◆ Work instruction ◆
Each entry below must come back exactly as written, without its pictures.

<<<<

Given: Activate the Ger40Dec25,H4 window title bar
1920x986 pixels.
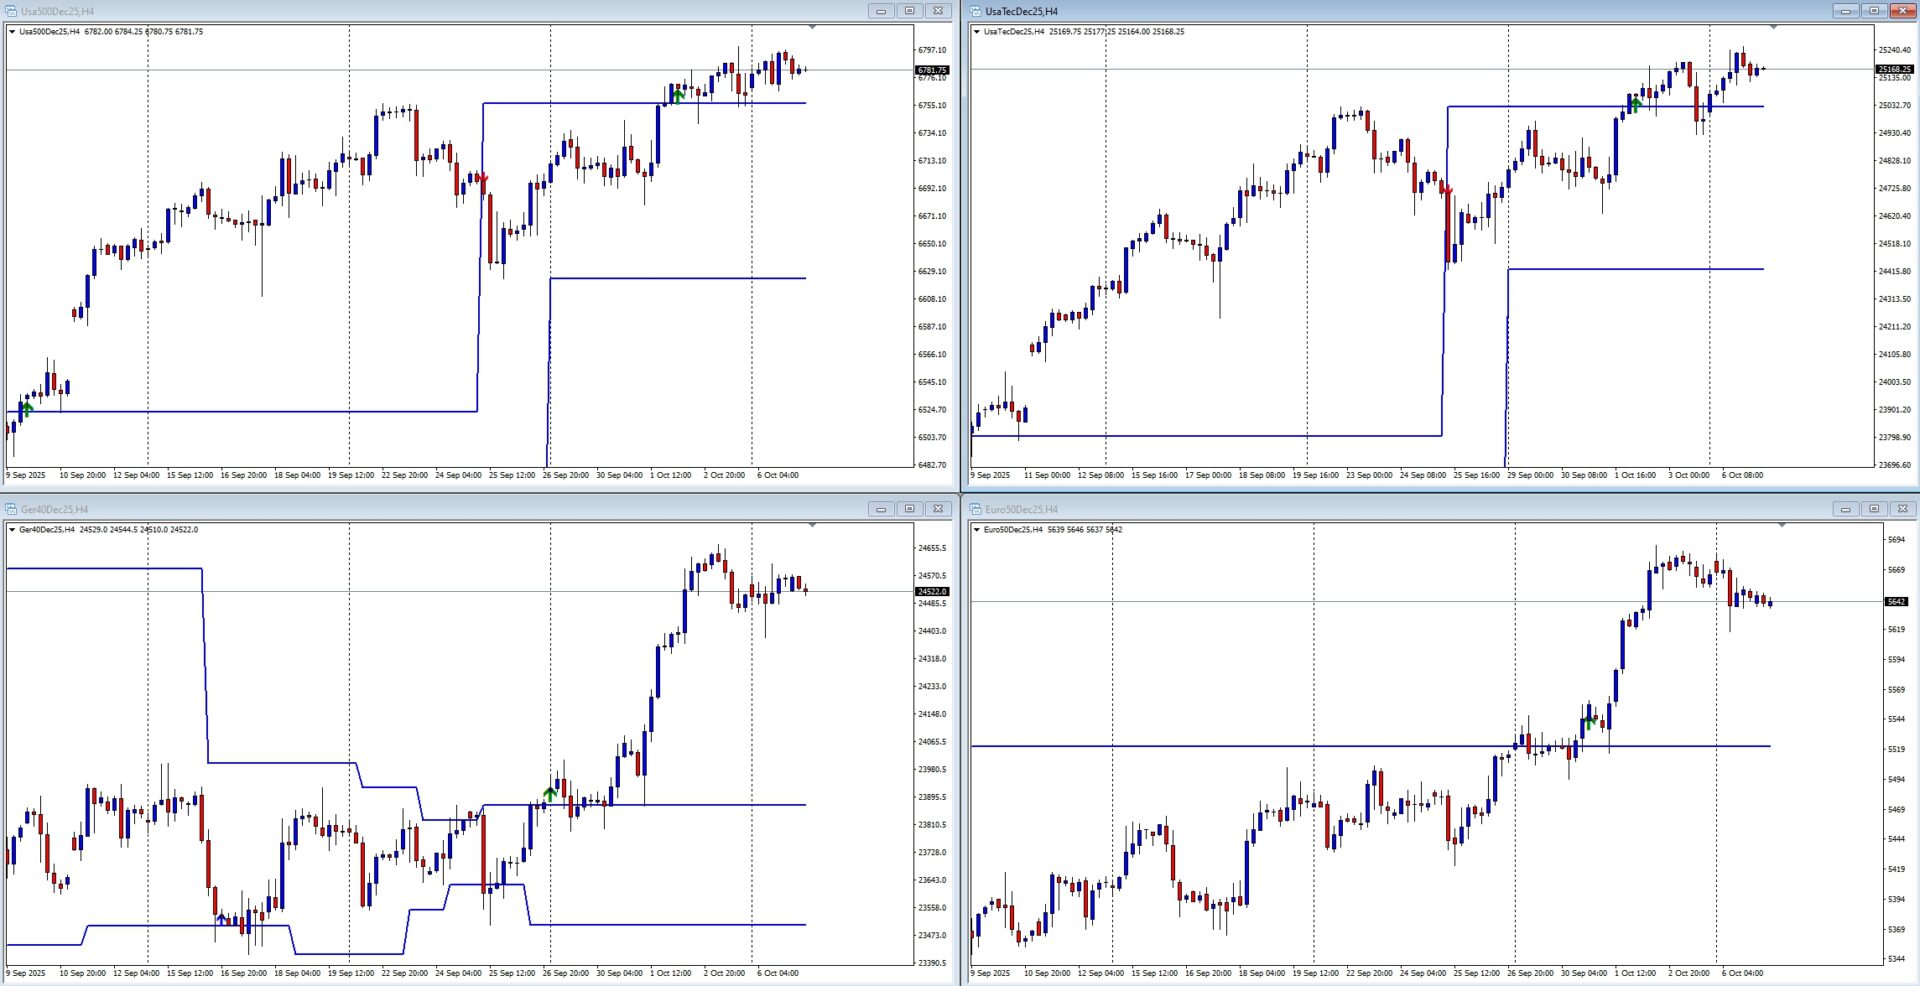Looking at the screenshot, I should coord(400,509).
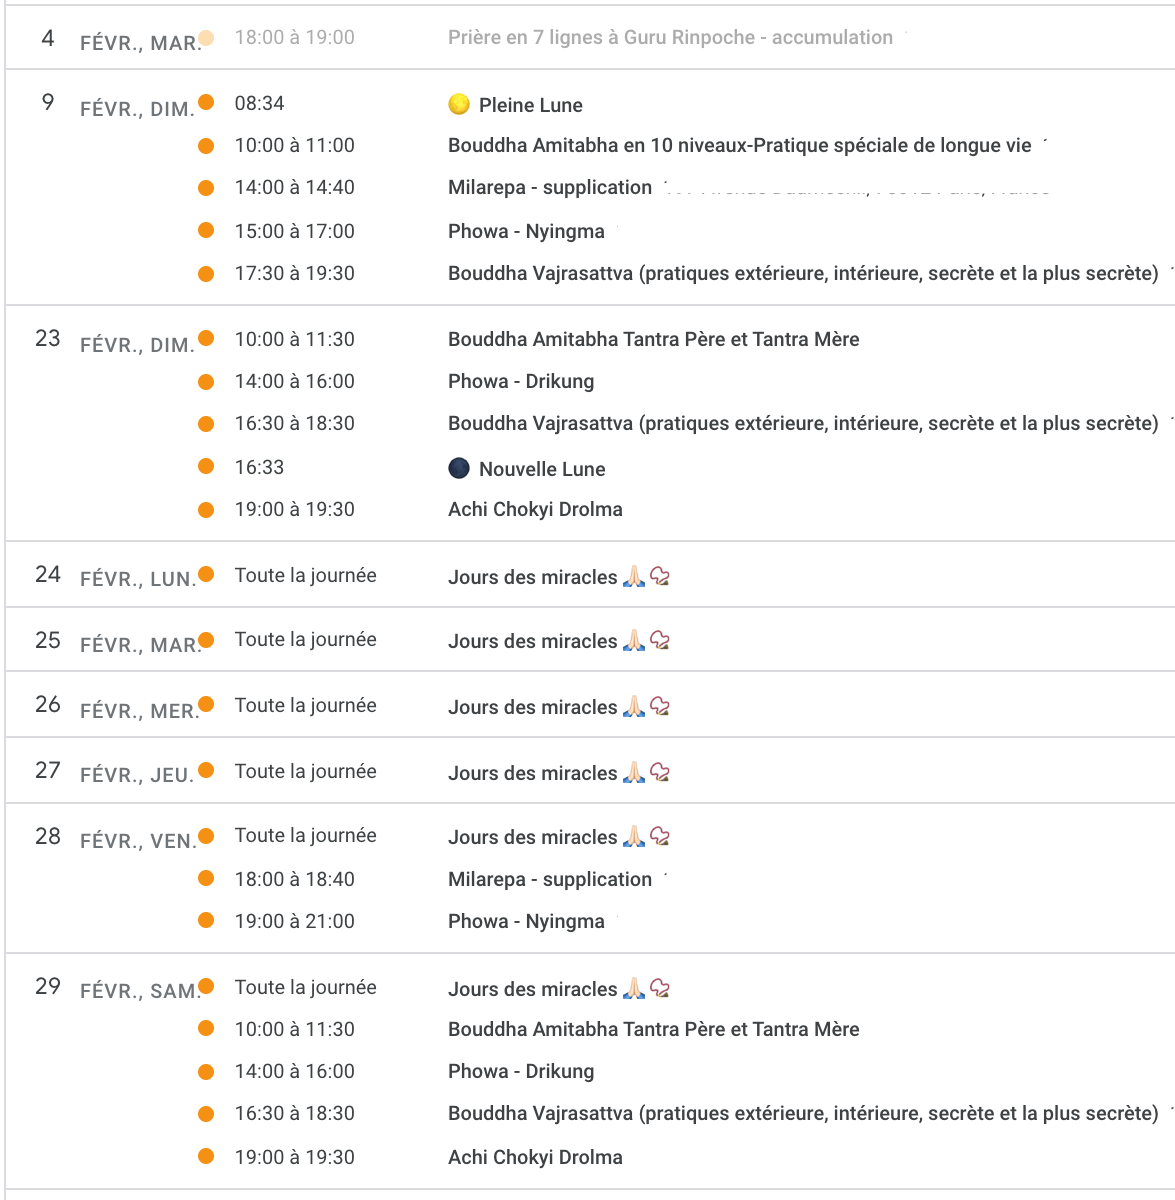Click the dark new moon icon
1175x1200 pixels.
coord(459,468)
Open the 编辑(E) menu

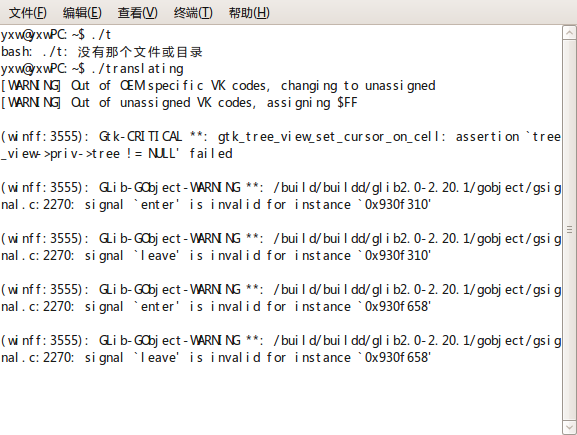pyautogui.click(x=82, y=13)
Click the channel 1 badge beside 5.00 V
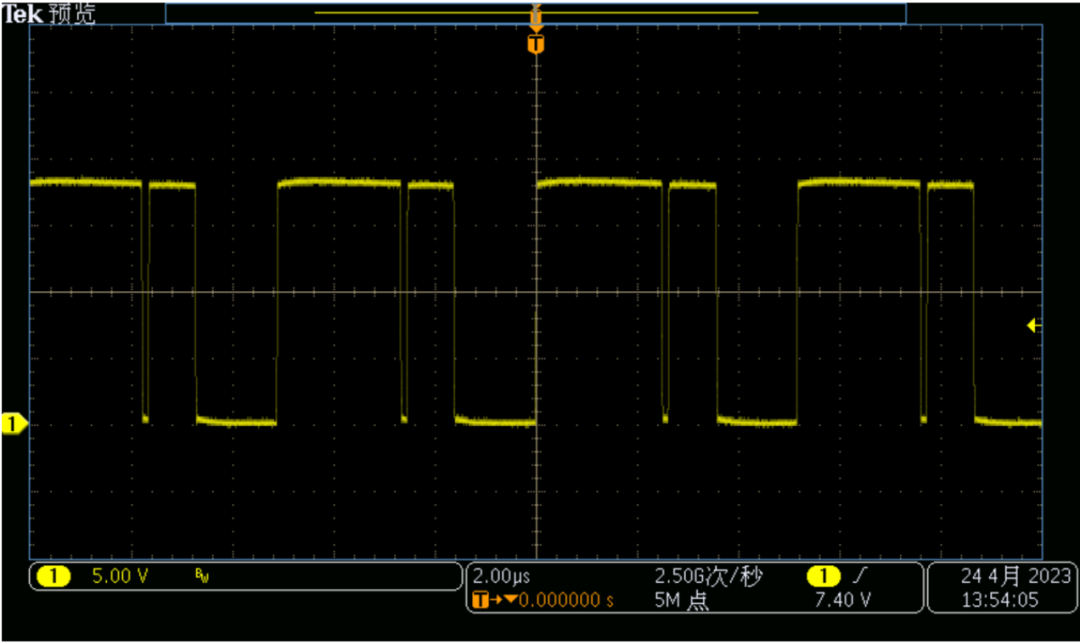Viewport: 1080px width, 644px height. click(x=53, y=576)
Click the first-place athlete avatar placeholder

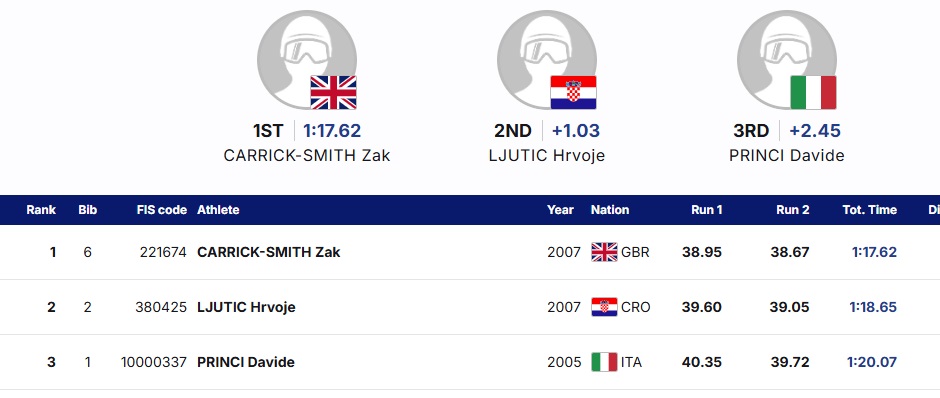coord(306,60)
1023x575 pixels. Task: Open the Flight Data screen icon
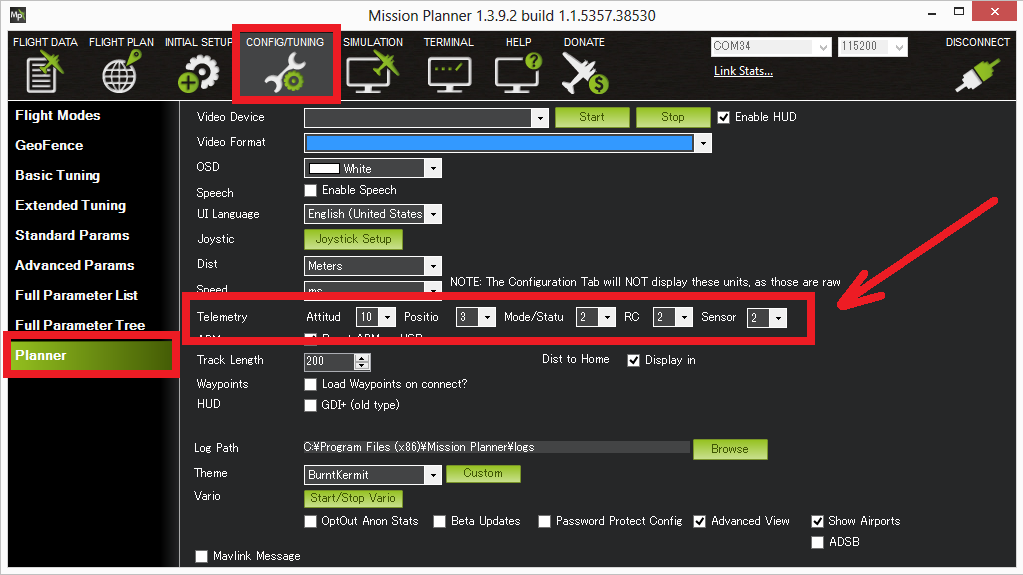click(x=45, y=72)
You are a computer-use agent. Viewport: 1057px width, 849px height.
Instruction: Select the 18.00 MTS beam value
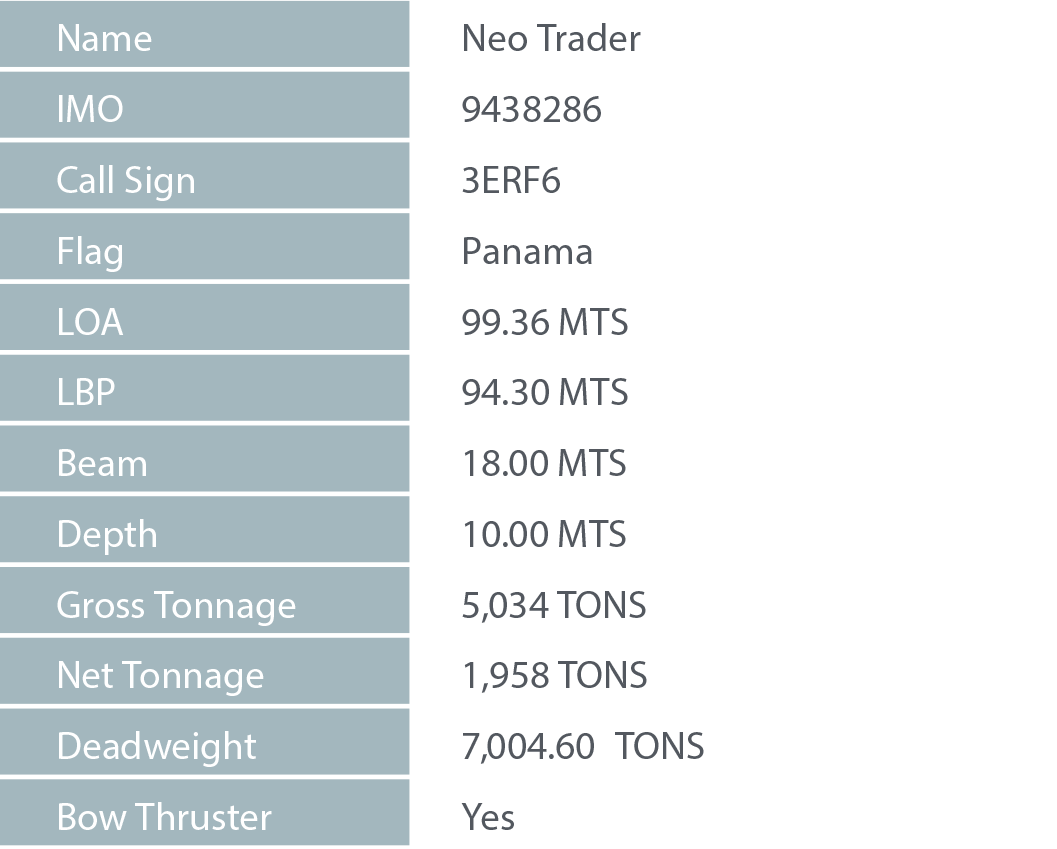544,463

>>>>

◆ Answer ◆
Given: Activate the Ger40Dec25,H4 window title bar
1920x986 pixels.
Looking at the screenshot, I should coord(400,509).
Click the dark new moon icon
1175x1200 pixels.
coord(459,468)
Open the 编辑(E) menu

pyautogui.click(x=82, y=13)
Click the channel 1 badge beside 5.00 V
Viewport: 1080px width, 644px height. click(x=53, y=576)
Click the first-place athlete avatar placeholder

coord(306,60)
1023x575 pixels. Task: Open the Flight Data screen icon
click(x=45, y=72)
You are a computer-use agent. Viewport: 1057px width, 849px height.
Instruction: Select the 18.00 MTS beam value
544,463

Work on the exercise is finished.